Fünf Jahre später war er tatsächlich hier. Rafael. Ausgerechnet hier.
Er stand vor ihr und sah sie an, als wäre sie ein Geist, sprach von Liebe, als würde er die Bedeutung dieses Wortes kennen.
Am liebsten wäre Lily auf der Stelle gestorben … und diesmal wirklich. Der Kuss hatte Erinnerungen in ihr geweckt, die sie tief und endgültig vergraben geglaubt hatte. Schon wollte sie sich wieder in seine Arme schmiegen, genauso krankhaft besessen, so süchtig nach ihm, wie sie immer gewesen war. Immer, egal, was zwischen ihnen passiert oder nicht passiert war. Sie wollte sich in ihm verlieren …
Doch dieses Mädchen war sie nicht mehr. Sie trug jetzt Verantwortung, musste an wichtigere Dinge denken als an ihre berauschende Lust oder an diesen so zerstörerisch egozentrischen Mann, der viel zu lang ihr Leben überschattet hatte.

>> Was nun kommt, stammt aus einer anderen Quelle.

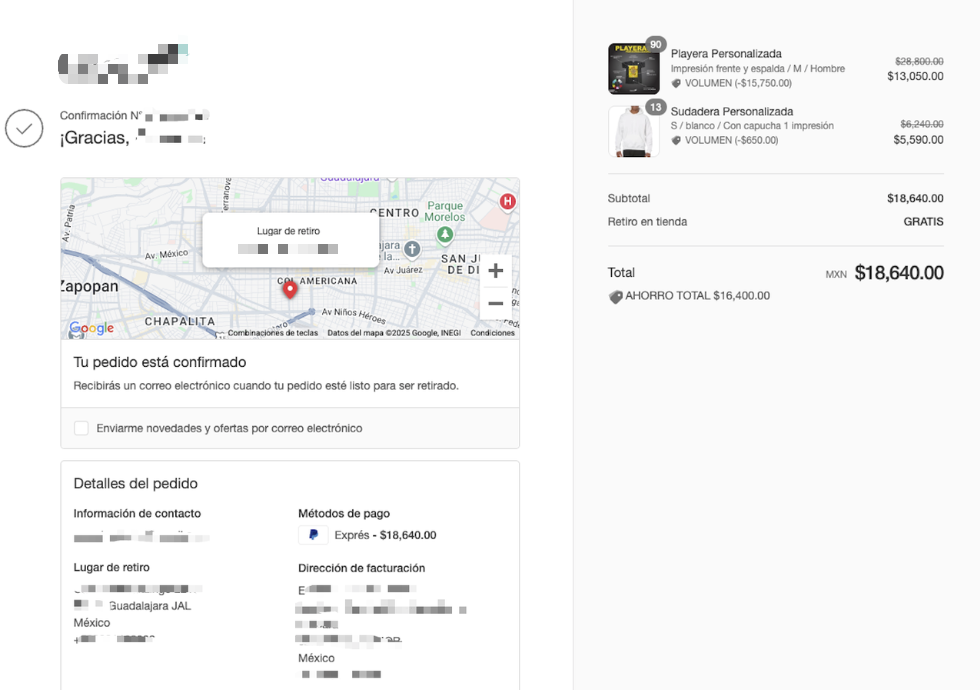Open the Condiciones map link
Image resolution: width=980 pixels, height=690 pixels.
point(492,333)
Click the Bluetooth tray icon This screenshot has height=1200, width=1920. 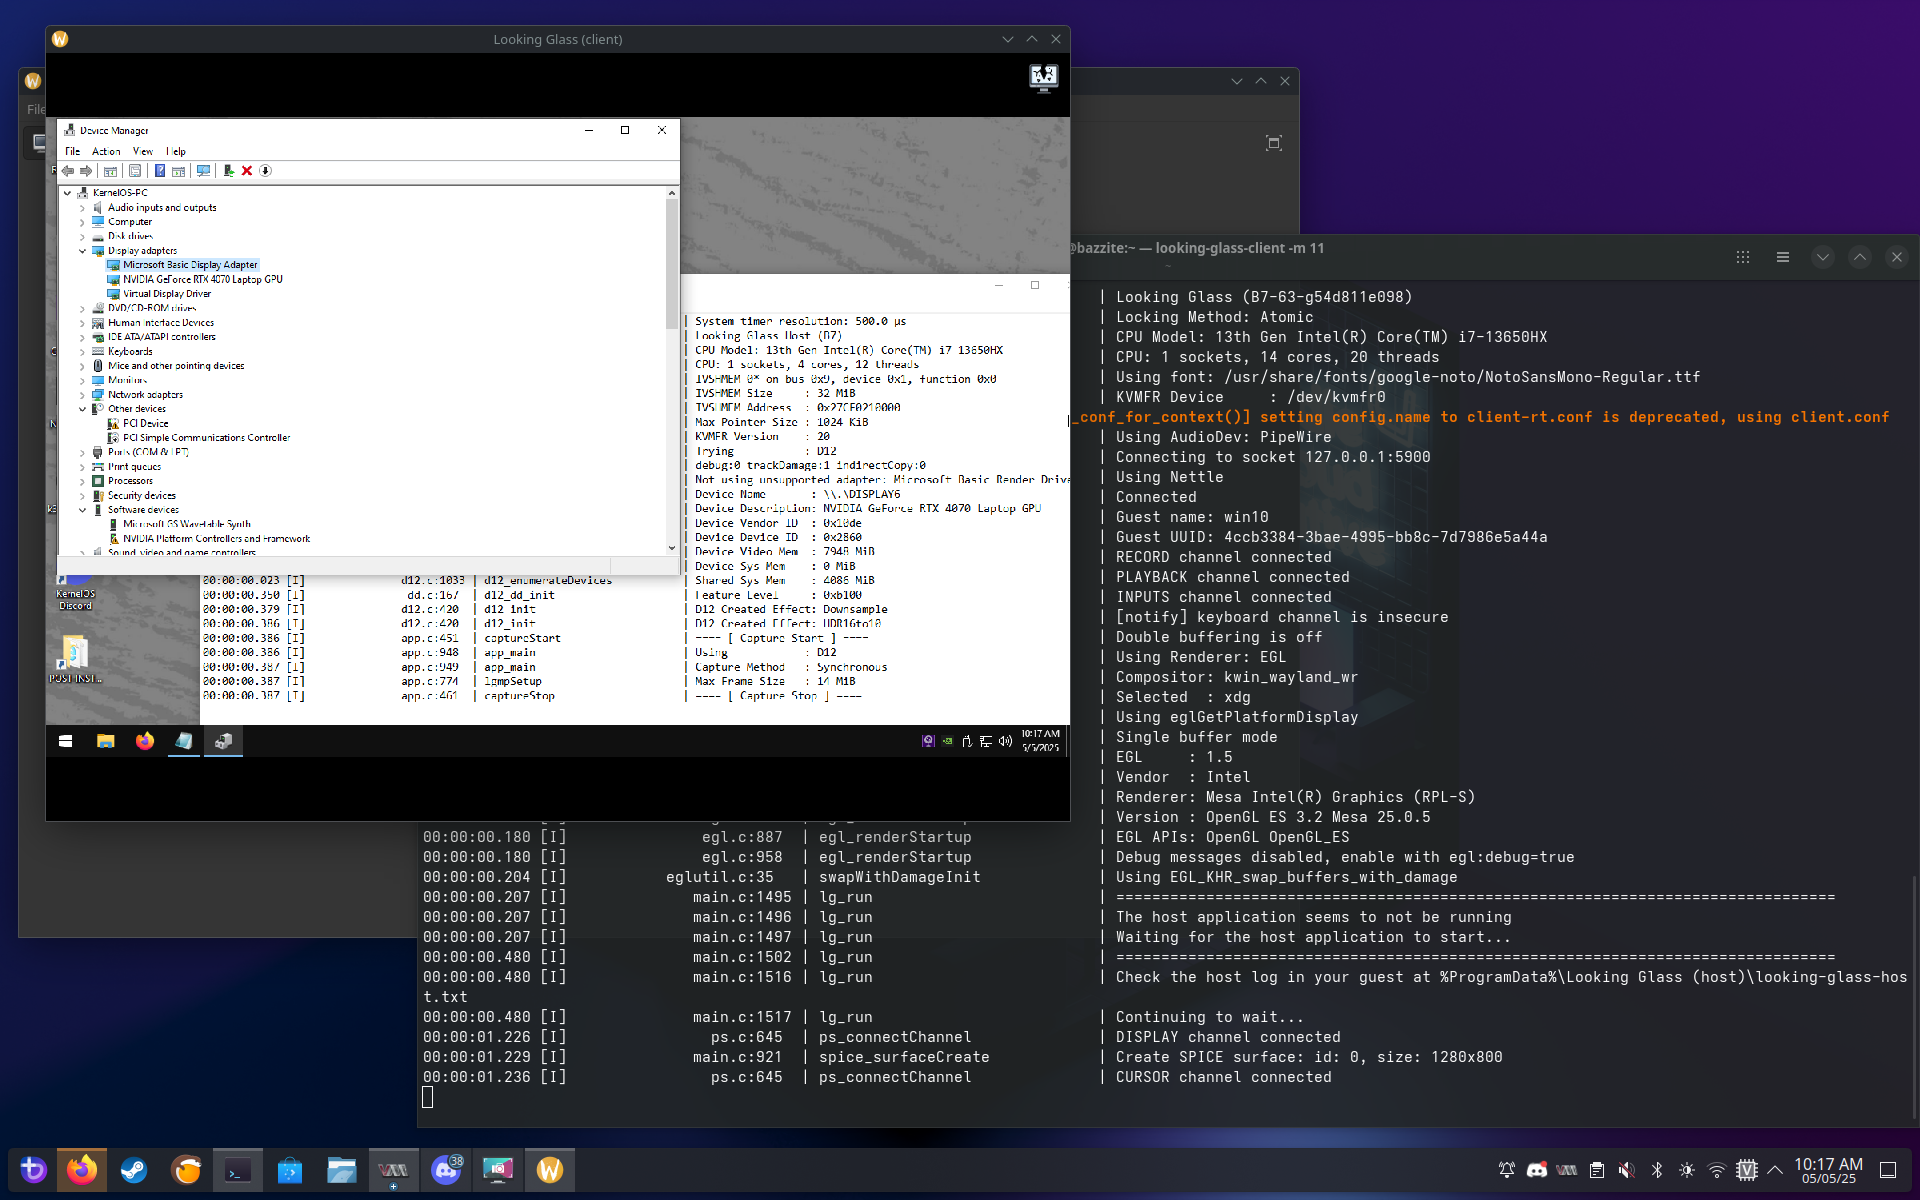click(1657, 1170)
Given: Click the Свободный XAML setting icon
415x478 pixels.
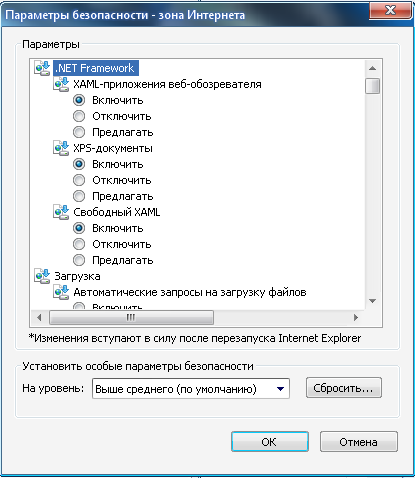Looking at the screenshot, I should tap(61, 212).
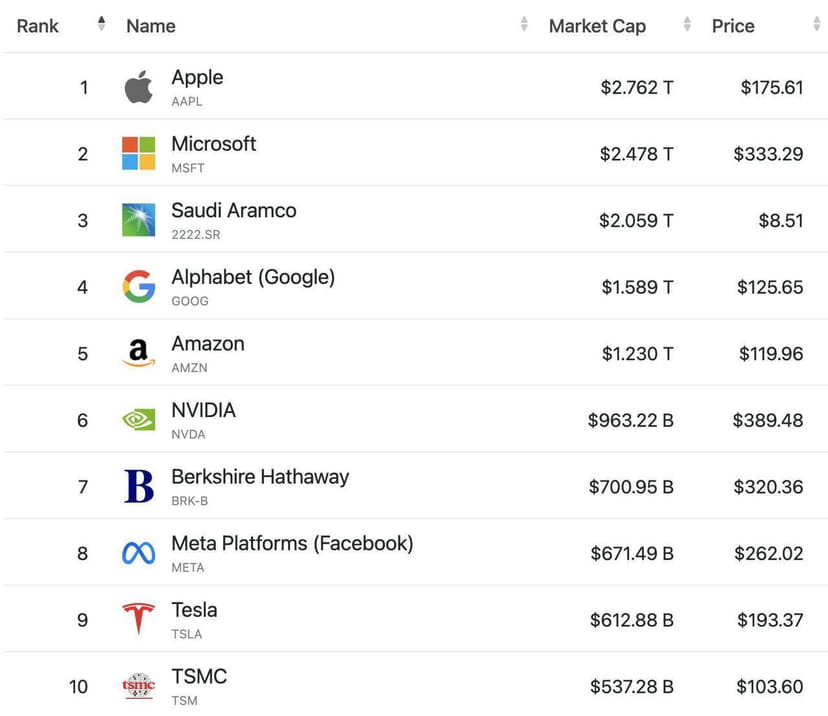Select the Market Cap column header
This screenshot has width=828, height=716.
click(x=597, y=26)
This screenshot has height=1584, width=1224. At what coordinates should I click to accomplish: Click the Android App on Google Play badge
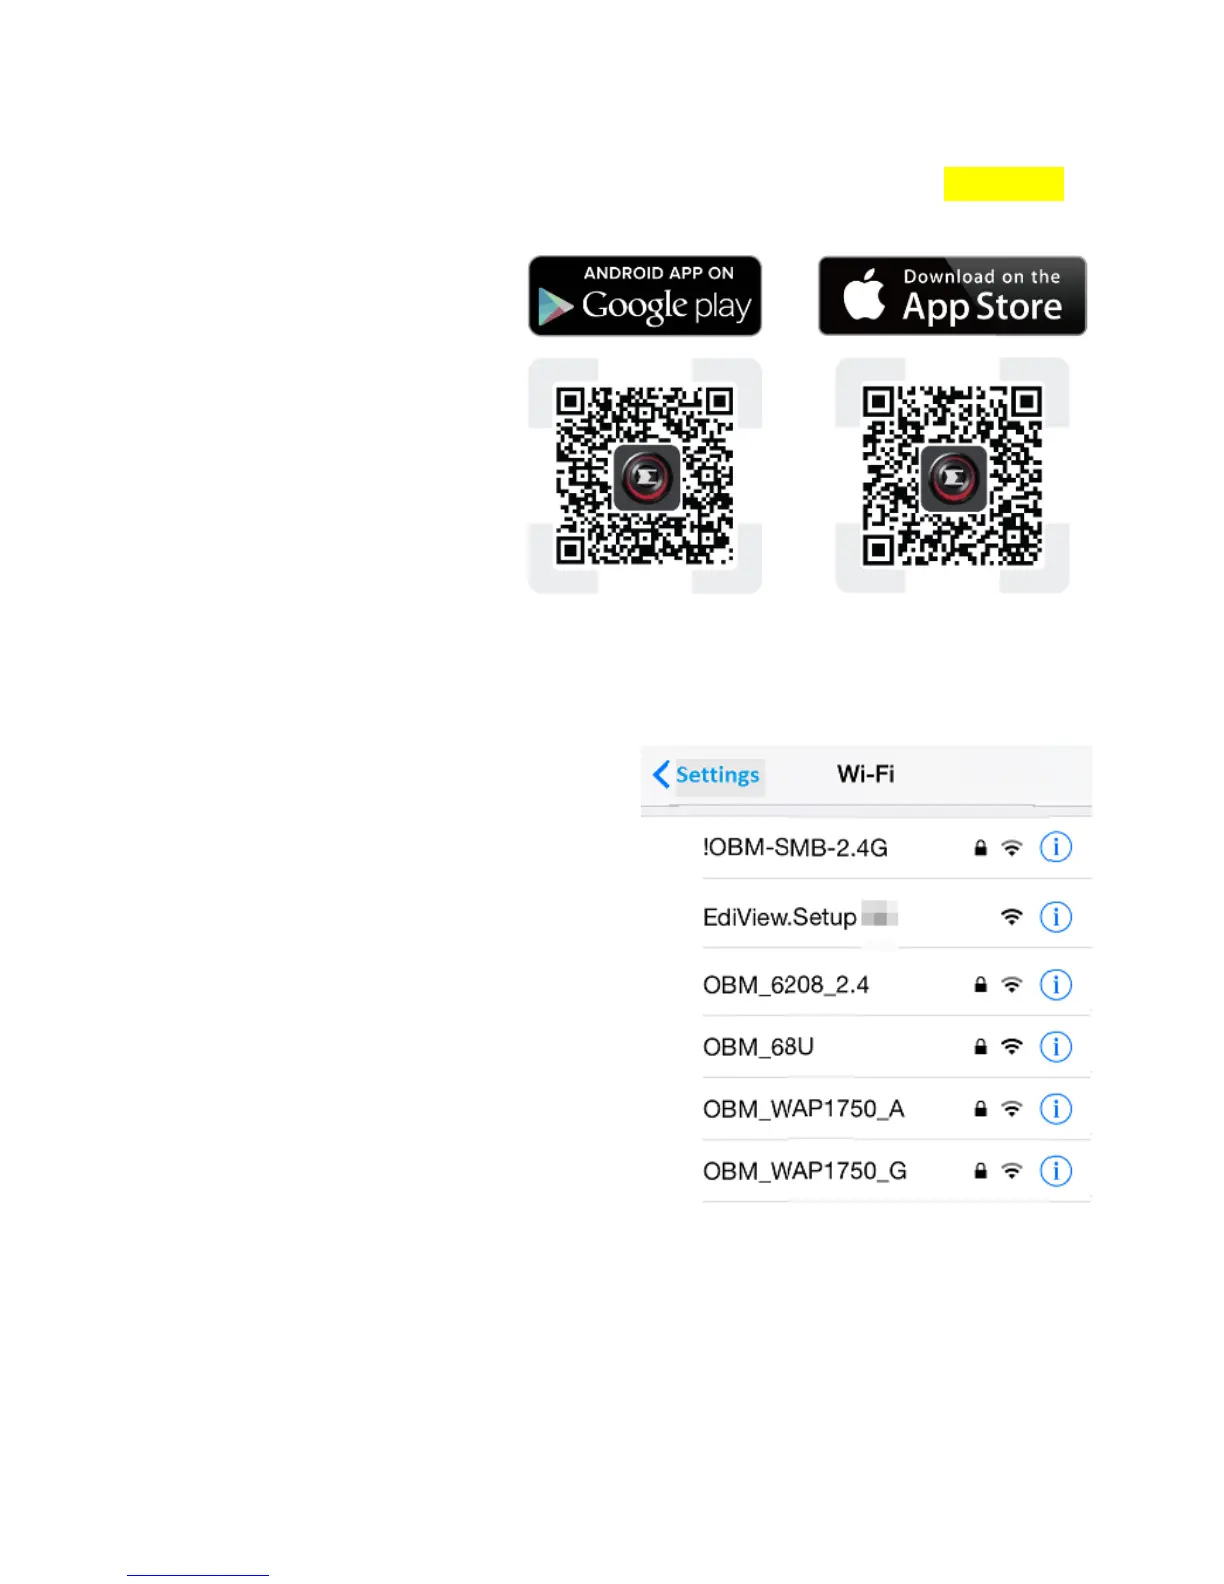click(645, 296)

Rafael Castelli war der Dämon, den sie in sich trug, das dunkle, selbstsüchtige Etwas, gegen das sie jeden Tag ankämpfte. Symbol ihres fragwürdigen Verhaltens, all ihrer falschen Entscheidungen, ihrer Unfähigkeit, an etwas anderes als an sich selbst zu denken. Der Schmerz, den sie, beabsichtigt oder unbeabsichtigt, verursacht hatte … all das war unauflöslich mit Rafael verknüpft. Er war der Grund, warum sie dieses neue Leben gewählt hatte. Rafael war ihr Schreckgespenst. Ihr Albtraum.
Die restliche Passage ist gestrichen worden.